- Activity
All of the data below is to be printed again exactly.

[[ The input open ]]

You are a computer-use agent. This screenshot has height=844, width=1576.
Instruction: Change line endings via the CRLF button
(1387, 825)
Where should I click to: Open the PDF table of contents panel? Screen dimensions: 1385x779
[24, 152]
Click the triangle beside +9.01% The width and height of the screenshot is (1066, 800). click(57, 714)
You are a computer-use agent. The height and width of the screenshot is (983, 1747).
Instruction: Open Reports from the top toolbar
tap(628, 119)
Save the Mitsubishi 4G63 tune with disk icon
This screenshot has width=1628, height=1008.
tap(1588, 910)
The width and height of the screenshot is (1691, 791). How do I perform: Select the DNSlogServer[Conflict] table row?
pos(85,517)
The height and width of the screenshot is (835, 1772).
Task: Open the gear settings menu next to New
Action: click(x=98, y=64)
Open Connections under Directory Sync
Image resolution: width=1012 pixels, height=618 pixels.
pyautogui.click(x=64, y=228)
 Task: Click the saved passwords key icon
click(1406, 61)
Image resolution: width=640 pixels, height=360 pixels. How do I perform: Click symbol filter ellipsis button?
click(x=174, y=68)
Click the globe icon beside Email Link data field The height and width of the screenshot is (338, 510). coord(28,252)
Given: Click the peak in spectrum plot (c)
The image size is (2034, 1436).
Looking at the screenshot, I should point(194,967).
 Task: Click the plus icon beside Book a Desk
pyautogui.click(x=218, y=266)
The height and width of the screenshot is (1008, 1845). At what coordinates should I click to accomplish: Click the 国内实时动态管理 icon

[[ The input closed ]]

- Answer box
You are a computer-use agent. This screenshot has height=844, width=1576.
Instruction: Change line endings via the CRLF button
(1387, 825)
Where should I click to: Open the PDF table of contents panel? Screen dimensions: 1385x779
[24, 152]
Click the triangle beside +9.01% The width and height of the screenshot is (1066, 800). click(57, 714)
You are a computer-use agent. The height and width of the screenshot is (983, 1747).
Instruction: Open Reports from the top toolbar
tap(628, 119)
Save the Mitsubishi 4G63 tune with disk icon
This screenshot has width=1628, height=1008.
tap(1588, 910)
The width and height of the screenshot is (1691, 791). How do I perform: Select the DNSlogServer[Conflict] table row?
pos(85,517)
The height and width of the screenshot is (835, 1772).
Task: Open the gear settings menu next to New
Action: click(x=98, y=64)
Open Connections under Directory Sync
Image resolution: width=1012 pixels, height=618 pixels.
pyautogui.click(x=64, y=228)
 Task: Click the saved passwords key icon
click(1406, 61)
Image resolution: width=640 pixels, height=360 pixels. How do I perform: Click symbol filter ellipsis button?
click(x=174, y=68)
Click the globe icon beside Email Link data field The height and width of the screenshot is (338, 510). coord(28,252)
Given: Click the peak in spectrum plot (c)
The image size is (2034, 1436).
Looking at the screenshot, I should point(194,967).
 Task: Click the plus icon beside Book a Desk
pyautogui.click(x=218, y=266)
The height and width of the screenshot is (1008, 1845). At what coordinates should I click to accomplish: Click the 国内实时动态管理 icon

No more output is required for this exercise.